Sainsbury’s said the report’s conclusions were “misleading” because it compared most promotional prices in 2023 with base prices in 2024.

“Prices may increase or decrease for a variety of reasons, but we are committed to providing customers with great value,” a spokesperson said.

James Beeson, drinks editor at The Grocer, said: “Even when we reduce the impact of our advertising, we still see price increases for beer and cider on the low and non-alcoholic side.”

The British Retail Consortium said one reason for this could be that many non-alcoholic and low-alcohol drinks still do not benefit from the same economies of scale in production as traditional alcoholic drinks.

A spokesperson said: “However, retailers focus on value for everything they sell, including low-alcohol drinks, and will continue to offer choice and good prices best for their customers”.

image captions,

Luke and Emmi Cousins​ launch non-alcoholic bar Torstig

One of the UK’s first alcohol-free bars opened in London in January. It’s called Torstig, which means “thirsty” in Danish.

The idea was launched by husband-and-wife duo Luke and Emmi Cousins, who were inspired by the burgeoning non-alcoholic drinks scene in Denmark.

With the bar’s cocktails costing up to £9 a shot, many cocktails are as expensive or more expensive than their alcoholic counterparts.

“We say you’re paying to not have a hangover but you’re also paying to appreciate what went into making that drink,” Ms. Cousins ​​said.

“Most drinks start the process at 40% alcohol, then the alcohol is removed and the drink is rebalanced with more flavors, botanicals, minerals and herbs,” she explains.

Mr. Cousins ​​said their mocktail ingredients are expensive and it would be cheaper to mix them with alcohol.

Included in the price are the mood-altering effects customers can achieve with some drinks making you more relaxed while others can give you a feeling of euphoria or help you feel more focused and sociable.

We first met Miss Hoole in Dry January at an event in Torstig organized by The Sober Girls Society, a community for women who want to change their relationship with alcohol.

She said: “I had two drinks so I guess I spent £15 or £16 but if I had a drink [alcohol] It probably would have turned into an afternoon of drinking so I’d have definitely saved money.”

Ms Hoole said the benefits of Dry January were not just financial.

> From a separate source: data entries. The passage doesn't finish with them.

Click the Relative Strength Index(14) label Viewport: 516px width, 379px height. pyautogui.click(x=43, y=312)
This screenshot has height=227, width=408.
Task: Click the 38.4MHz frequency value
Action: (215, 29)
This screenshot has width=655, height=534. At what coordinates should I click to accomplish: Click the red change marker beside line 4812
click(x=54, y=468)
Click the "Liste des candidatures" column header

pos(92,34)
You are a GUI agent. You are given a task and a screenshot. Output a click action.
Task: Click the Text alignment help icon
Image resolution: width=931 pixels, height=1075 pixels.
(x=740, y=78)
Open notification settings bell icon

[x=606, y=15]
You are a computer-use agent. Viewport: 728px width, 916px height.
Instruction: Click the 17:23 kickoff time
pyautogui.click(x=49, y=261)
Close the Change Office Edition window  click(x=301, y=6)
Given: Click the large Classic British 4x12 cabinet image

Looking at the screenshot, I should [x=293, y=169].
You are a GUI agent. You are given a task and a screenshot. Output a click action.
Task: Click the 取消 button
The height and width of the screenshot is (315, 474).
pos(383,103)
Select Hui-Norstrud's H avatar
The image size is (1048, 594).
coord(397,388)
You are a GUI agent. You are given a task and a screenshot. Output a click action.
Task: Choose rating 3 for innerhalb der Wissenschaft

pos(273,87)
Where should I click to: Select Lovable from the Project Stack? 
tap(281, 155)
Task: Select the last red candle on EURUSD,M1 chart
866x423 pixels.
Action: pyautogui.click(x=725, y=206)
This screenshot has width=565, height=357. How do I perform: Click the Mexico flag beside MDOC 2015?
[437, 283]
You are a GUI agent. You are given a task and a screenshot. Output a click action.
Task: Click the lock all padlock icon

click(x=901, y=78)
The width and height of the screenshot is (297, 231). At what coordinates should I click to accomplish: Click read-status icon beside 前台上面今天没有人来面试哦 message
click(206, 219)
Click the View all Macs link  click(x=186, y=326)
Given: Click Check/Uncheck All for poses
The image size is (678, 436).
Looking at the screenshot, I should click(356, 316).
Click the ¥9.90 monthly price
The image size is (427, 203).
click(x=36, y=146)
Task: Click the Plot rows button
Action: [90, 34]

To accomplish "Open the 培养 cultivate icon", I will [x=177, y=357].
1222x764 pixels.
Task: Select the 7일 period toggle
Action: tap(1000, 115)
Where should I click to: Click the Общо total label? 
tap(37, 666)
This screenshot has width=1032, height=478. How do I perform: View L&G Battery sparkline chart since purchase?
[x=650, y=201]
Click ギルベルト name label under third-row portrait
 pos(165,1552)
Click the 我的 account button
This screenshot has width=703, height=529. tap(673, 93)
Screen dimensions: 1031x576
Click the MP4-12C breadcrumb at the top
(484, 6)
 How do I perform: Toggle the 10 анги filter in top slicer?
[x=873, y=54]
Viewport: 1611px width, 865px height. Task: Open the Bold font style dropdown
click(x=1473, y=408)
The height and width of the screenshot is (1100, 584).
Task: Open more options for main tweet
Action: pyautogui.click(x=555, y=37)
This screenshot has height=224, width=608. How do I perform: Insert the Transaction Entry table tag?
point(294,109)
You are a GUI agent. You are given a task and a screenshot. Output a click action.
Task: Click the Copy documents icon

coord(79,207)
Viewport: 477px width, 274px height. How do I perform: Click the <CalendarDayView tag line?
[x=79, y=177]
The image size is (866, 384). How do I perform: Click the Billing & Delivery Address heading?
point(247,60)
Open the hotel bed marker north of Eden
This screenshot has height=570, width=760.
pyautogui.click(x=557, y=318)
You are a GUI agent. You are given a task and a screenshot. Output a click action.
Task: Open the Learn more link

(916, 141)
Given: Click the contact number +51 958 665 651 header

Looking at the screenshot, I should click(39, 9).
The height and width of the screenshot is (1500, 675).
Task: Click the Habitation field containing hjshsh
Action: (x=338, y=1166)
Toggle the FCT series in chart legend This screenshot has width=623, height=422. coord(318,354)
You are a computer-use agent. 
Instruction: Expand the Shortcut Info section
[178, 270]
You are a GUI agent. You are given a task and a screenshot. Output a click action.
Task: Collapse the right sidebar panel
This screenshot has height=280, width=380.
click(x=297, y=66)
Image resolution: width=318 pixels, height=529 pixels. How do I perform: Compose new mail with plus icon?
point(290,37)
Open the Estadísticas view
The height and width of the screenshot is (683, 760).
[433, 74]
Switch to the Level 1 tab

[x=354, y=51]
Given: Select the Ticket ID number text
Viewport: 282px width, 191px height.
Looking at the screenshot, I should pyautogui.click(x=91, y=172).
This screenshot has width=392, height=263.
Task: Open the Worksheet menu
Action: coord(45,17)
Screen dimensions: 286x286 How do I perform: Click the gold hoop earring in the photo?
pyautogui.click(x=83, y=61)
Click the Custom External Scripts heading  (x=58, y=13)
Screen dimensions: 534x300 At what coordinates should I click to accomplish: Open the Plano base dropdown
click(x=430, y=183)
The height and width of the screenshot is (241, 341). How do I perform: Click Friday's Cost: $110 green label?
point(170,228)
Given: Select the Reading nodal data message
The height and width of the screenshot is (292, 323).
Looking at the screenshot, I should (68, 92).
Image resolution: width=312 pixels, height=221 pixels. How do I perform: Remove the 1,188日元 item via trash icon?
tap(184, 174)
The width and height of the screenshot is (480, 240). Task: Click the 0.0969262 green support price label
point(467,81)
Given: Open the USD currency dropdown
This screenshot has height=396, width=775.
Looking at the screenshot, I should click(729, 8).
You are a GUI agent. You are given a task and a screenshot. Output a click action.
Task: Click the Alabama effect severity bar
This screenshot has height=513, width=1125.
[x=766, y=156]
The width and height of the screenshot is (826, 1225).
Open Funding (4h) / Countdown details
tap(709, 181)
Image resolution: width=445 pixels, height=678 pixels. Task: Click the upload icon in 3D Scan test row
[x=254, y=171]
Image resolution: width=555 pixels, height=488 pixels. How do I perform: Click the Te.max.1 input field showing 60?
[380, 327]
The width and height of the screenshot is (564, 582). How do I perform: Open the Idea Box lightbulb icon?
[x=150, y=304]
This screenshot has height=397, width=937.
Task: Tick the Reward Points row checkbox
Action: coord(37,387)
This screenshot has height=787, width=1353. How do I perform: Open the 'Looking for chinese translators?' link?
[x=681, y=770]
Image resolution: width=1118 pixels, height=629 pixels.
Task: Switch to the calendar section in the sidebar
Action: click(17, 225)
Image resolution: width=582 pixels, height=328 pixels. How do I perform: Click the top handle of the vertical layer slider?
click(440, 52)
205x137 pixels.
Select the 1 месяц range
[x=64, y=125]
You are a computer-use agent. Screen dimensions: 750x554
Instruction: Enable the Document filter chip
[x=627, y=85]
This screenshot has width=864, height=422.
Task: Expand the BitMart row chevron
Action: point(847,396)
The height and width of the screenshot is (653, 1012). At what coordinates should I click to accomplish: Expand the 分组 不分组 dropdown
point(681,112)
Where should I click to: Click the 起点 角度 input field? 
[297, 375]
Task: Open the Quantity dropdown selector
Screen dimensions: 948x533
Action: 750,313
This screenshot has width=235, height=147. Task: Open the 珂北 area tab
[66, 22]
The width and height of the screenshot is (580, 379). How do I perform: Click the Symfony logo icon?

“[Alcohol] gives you a little more courage in society so I’m learning to embrace that myself, which I think is great for my own mental health and the confidence to improve my skills. there.

“For me, this is truly a game changer and is probably something I will stick with past January,” she said.

Tips to save money when drinking alcohol

  • Before going out, set limits on how much you’ll drink and your alcohol budget.
  • Tell friends and family that you’re trying to cut back.
  • Be persistent – ​​try cutting back a little more each time you drink.
  • Change your habits, order a small glass or pint instead and replace alcoholic drinks with soft drinks.